== REQUIREMENT ==
Repeat the data exactly. Pictures are not part of the copy.
──────── DATASET
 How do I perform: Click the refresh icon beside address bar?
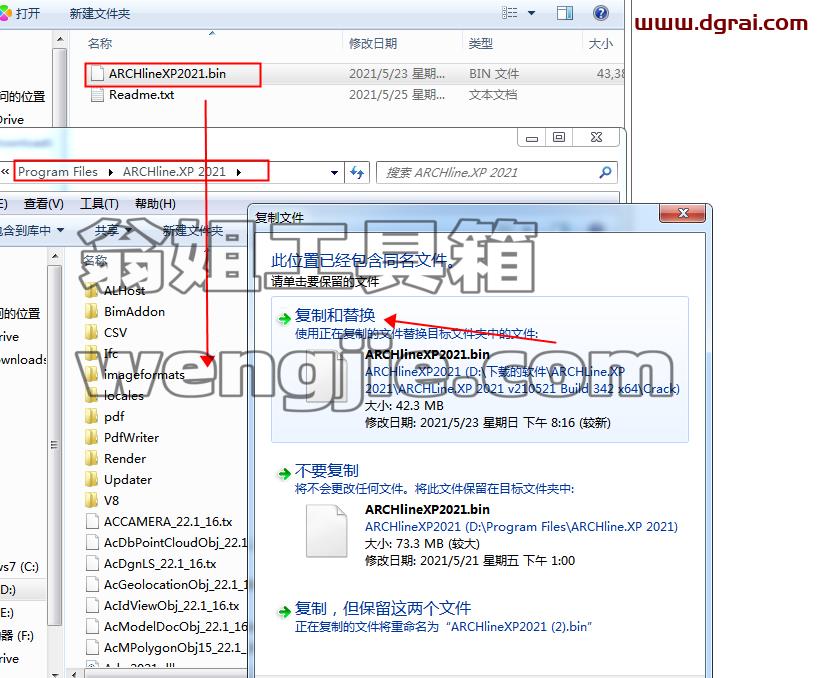click(357, 172)
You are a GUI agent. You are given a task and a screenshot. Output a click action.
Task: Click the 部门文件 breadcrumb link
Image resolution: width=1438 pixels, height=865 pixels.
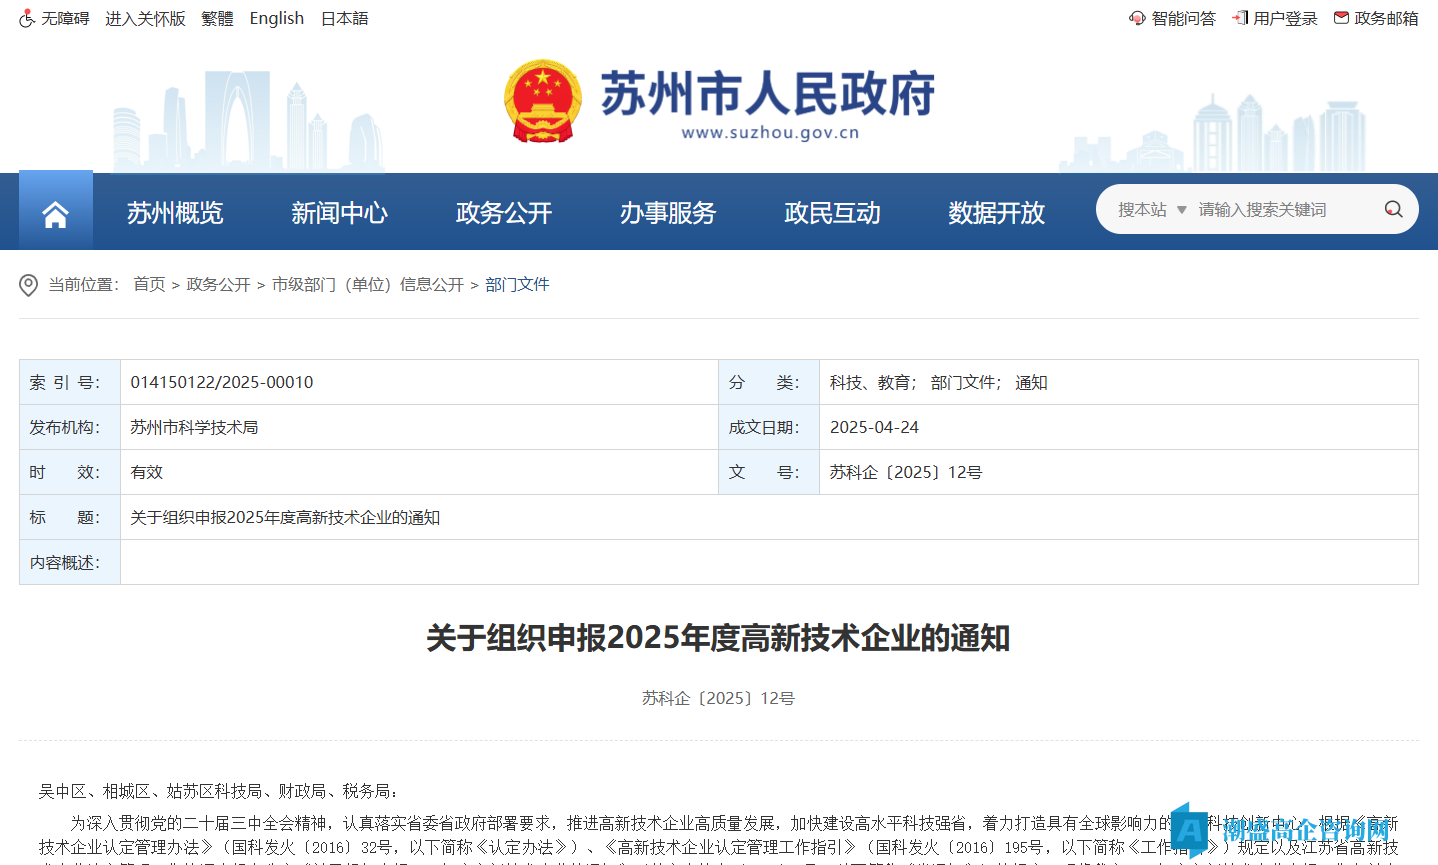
────────────────
== RESPONSE FOR THIS EXERCISE ==
 How do I perform: Click the refresh icon beside address bar?
click(357, 172)
You are a GUI agent. You are given a task and a screenshot. Output a click action.
Task: Click the 部门文件 breadcrumb link
Image resolution: width=1438 pixels, height=865 pixels.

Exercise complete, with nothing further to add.